Intro had me subscribing 😂
good shit man, good shit your putting out
Ayy yo awesome
Safe to say that, excluding gags and cutaways, about 2 years have past in the show so far, but also that the series probably isn’t entirely linear.
I LOVE THE REANIMATED PART
Great video! :)
I remember the episode Peter looked at Quagmire’s driver’s license and it was revealed that he was 61 so there’s that too
Awesome video and also a really good question I think about sometimes, also Stewie says that he is 42 back in season 3
Bro idk who does ur background scoring of these vids but ur playlist is fire
All me lol I appreciate it.
That reanimated scene is crazy good
I think they are just on a floating timeline.... like the Simpsons.... They world around them matches up with current times but they just don't age. On Family Guy, I'm pretty sure all their holidays match up with real life, so I don't think everything happens within a one year period
like the animation i think tariq should do more
Thanks for this video ToonTrafic
11:46 is when the video starts
Even Stewie said that Peter was 42 when he was getting interviewed for “kids say the darnedest things”
I'm pretty sure in episode 1 of the entire show Lois says Chris is 13
Chris even says he is 13 in the big fat Pauly episode which was back in Season 1.
4:34 this is really fucking good. You did an awesome job.
Chris is said to be 13 in the early episodes (I think they say his age in the first episode), then aged up to 14, I didn't even know he got aged up to 15.
I think Stewie said Peter was 42 in series 3 Brian does Hollywood.

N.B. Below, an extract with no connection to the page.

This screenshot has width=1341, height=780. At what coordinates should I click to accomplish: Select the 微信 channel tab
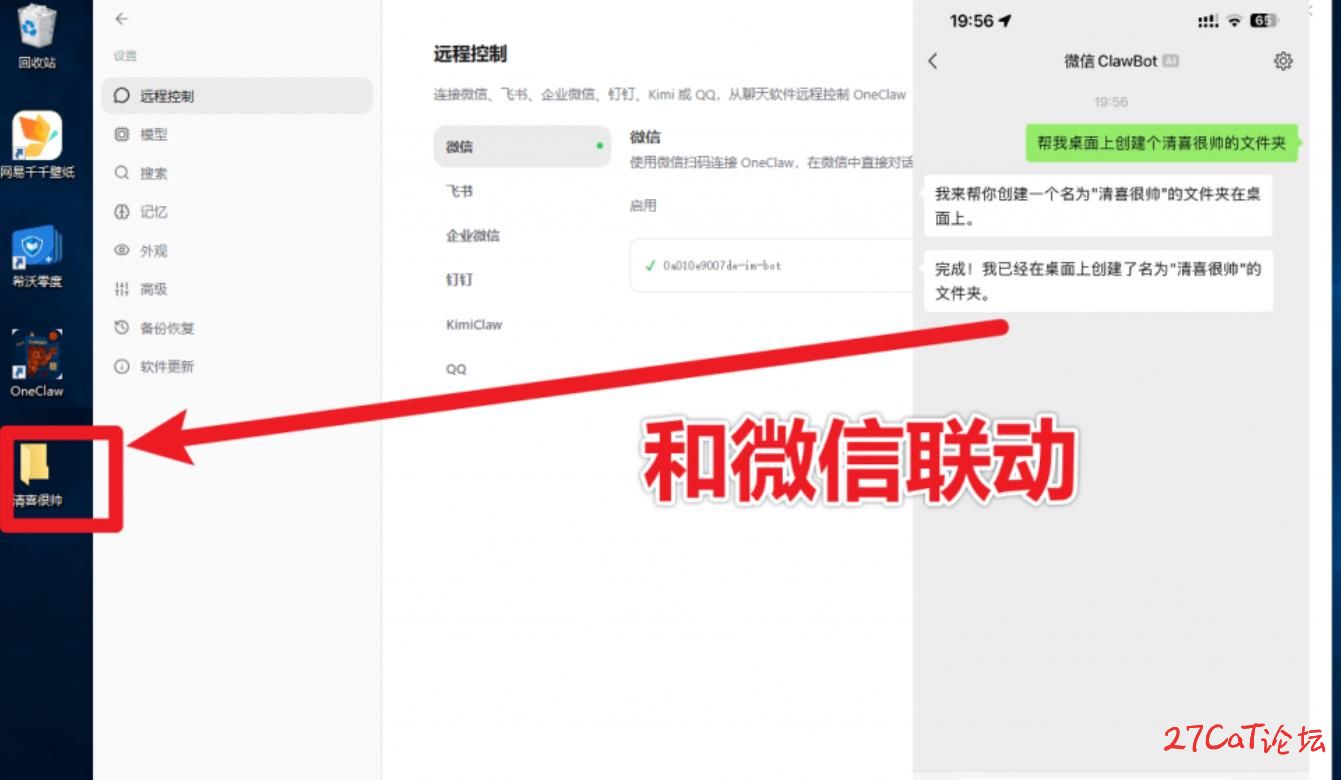(521, 146)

Only ToonrificTariq would make a video like this.....and that's why he's my favorite cartoon youtuber .... but on an unrelated note, Detentionaire video?
I loved that Family Guy storyboard, that was really cool!!!!
When Stewies' trying to get on Kids Say the Darndest Things, they ask him how old daddy is and he says 42, before correcting himself and saying "daddy's old! I think he's seven!"